Mr. and Mrs. Marrion DeLong, original owners of the United.

3064 Lincoln Road Ludington, Michigan 49431

June 1989 was the beginning of the J DeLong story. A friend of mine, Tom McCumber, mentioned to me that he knew of an old engine in Rothbury, Michigan. Tom told me that the engine was very rusty and that the engine skids were rotting into the ground. Tom had no real interest in the engine but knew that I did. So, he told me the engine looked real heavy and that he thought it was frozen up.

This information made my enthusiasm go right through the ceiling! My first question to Tom was, 'Will he sell the engine?' Tom replied, 'I think so.' Tom gave me the man's name and telephone number. I immediately made my way to a telephone and called Mr. Marrion DeLong. 'Yes,' he replied, 'I will sell the engine.' So, we set a date for me to see the engine.
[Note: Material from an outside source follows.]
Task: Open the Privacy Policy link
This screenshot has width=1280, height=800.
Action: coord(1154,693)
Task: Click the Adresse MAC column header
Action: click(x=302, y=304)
I had to wait until the following weekend. What a long week that proved to be. I was anxious to see the engine. Saturday finally came, it was a very cold day. Cold or not, my wife and I loaded up the ramps, hand winch, and finally-old engine here I come! I had no information on the size, the condition, or even what kind of engine I was going to see. We drove for about 45 minutes, but it seemed like hours. Know what I mean?

When we arrived, my eyes quickly scanned the area. There they were, two rusty flywheels sticking out of two foot high quack grass. No paint to be seen, just rust. I hoped I wasn't too late to save the engine, because Mother Nature can surely raise havoc with old iron. Being that the engine wasn't covered, I thought Jack Frost might have been there and left a big crack in the head or the hopper.

I anxiously knocked at the door and introduced myself, then Mr. DeLong and I walked out to the engine. Mr. DeLong stated that the cover blew off the engine several years ago. The engine is a 4? HP United, throttle governed, Type H, serial number #402666. Luckily, the crank guard was still in place, and Mr. DeLong had occasionally squirted a little oil here and there to keep the piston, cylinder and other vital parts from becoming rusted together. The only part that was frozen up was the ignitor, and there was a small crack in the bottom of the hopper.